* **EXCERPTED RECORDS**:
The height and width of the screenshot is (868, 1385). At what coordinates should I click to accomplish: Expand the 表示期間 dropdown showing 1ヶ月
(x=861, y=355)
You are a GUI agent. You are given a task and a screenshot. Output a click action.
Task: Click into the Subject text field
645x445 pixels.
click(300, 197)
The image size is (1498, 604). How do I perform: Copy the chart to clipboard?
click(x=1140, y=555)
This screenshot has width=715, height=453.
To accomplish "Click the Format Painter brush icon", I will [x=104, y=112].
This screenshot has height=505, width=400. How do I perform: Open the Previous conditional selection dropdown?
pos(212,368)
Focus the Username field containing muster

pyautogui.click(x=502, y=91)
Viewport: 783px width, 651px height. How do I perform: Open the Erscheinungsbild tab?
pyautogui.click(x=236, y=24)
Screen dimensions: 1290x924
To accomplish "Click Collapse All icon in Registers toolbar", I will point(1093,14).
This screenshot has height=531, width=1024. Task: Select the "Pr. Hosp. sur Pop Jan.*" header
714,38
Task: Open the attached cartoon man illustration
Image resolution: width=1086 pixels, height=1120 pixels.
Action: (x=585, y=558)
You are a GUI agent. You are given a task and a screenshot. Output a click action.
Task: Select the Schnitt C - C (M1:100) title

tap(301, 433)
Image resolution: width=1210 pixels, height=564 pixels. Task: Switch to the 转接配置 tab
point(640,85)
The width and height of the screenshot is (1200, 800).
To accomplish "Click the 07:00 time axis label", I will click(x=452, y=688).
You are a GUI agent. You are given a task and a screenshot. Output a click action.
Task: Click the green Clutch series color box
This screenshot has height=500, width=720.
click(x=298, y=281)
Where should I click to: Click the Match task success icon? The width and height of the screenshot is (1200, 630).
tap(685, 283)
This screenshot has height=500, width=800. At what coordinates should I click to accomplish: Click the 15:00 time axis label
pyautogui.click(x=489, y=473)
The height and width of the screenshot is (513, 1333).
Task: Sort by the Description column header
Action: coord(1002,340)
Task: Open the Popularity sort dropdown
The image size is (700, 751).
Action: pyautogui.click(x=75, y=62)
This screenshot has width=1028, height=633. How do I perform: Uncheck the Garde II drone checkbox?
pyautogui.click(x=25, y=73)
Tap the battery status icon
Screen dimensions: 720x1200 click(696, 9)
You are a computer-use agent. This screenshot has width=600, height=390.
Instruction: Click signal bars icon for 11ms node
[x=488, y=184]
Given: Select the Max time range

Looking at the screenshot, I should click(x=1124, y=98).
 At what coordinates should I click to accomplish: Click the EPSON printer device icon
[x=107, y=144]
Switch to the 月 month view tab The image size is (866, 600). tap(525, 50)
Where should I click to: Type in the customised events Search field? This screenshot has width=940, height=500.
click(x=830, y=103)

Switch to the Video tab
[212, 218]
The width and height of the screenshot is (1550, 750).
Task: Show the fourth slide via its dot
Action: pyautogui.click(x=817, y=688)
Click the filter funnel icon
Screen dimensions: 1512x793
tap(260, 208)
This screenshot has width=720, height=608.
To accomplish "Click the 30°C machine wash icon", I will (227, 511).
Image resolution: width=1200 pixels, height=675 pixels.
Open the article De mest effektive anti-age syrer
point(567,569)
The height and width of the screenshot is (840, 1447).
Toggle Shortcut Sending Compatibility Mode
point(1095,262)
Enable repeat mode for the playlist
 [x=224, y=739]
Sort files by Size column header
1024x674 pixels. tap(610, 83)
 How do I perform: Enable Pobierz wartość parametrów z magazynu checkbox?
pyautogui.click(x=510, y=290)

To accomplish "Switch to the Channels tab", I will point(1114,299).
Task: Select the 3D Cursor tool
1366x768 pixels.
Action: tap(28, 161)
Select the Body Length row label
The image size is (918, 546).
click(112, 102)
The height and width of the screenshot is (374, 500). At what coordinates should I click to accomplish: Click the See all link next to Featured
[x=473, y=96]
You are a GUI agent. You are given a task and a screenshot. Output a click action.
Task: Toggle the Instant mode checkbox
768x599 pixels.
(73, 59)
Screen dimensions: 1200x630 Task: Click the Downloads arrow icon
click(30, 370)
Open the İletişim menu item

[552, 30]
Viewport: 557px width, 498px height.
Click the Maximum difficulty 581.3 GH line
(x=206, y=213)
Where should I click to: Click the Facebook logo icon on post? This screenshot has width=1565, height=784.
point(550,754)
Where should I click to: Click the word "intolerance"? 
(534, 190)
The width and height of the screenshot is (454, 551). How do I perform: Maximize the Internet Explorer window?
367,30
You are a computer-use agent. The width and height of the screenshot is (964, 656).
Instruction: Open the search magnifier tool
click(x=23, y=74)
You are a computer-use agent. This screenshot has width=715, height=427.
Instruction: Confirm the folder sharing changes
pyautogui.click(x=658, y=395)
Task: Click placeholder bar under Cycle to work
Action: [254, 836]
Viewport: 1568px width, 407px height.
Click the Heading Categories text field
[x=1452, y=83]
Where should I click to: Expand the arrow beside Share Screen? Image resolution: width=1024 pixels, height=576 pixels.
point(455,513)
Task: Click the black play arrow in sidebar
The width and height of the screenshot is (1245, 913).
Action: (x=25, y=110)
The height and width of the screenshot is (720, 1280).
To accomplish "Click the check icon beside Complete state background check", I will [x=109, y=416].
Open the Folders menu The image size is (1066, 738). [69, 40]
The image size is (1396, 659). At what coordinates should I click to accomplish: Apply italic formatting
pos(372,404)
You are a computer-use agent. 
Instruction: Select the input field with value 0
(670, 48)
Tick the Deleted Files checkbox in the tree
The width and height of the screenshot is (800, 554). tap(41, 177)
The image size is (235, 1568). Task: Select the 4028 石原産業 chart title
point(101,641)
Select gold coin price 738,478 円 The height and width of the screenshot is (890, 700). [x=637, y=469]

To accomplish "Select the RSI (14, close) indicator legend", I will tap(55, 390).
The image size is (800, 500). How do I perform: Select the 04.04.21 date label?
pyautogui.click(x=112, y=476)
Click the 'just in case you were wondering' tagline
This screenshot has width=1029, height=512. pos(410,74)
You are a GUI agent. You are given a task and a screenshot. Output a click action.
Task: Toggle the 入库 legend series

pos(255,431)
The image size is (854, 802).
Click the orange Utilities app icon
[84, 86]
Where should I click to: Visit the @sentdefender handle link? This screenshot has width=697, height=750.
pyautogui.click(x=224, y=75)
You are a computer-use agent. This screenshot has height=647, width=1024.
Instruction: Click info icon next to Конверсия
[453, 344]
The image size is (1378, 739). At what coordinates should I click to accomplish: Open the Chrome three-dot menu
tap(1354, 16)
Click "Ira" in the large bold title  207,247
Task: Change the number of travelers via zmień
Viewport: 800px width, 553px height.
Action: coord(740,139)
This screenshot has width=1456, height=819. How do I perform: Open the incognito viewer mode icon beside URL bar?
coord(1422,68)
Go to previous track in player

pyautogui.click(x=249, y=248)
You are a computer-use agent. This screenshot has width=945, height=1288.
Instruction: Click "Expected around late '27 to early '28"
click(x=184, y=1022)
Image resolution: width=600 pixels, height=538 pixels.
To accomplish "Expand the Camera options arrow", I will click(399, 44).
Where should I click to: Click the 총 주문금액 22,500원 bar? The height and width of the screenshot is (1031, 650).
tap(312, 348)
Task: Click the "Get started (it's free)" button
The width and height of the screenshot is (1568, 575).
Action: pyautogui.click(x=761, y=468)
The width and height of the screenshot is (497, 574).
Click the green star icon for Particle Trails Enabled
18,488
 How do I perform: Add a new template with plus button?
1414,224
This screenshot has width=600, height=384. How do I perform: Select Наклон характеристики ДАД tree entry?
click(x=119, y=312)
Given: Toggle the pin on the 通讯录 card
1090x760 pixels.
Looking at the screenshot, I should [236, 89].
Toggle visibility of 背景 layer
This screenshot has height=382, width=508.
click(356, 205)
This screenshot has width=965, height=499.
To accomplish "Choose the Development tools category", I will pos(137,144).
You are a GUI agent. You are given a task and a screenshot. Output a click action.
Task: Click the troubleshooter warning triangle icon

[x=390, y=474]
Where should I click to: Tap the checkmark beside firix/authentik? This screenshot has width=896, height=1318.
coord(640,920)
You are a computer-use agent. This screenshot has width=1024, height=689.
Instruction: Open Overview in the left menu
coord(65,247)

* **TASK DIRECTIONS**:
What you return must be the lines from the line holding "1090x760 pixels." through the final line of the material, word for word, and nothing more.

* **OUTPUT OF THE TASK**:
1090x760 pixels.
Looking at the screenshot, I should [236, 89].
Toggle visibility of 背景 layer
This screenshot has height=382, width=508.
click(356, 205)
This screenshot has width=965, height=499.
To accomplish "Choose the Development tools category", I will pos(137,144).
You are a GUI agent. You are given a task and a screenshot. Output a click action.
Task: Click the troubleshooter warning triangle icon

[x=390, y=474]
Where should I click to: Tap the checkmark beside firix/authentik? This screenshot has width=896, height=1318.
coord(640,920)
You are a computer-use agent. This screenshot has width=1024, height=689.
Instruction: Open Overview in the left menu
coord(65,247)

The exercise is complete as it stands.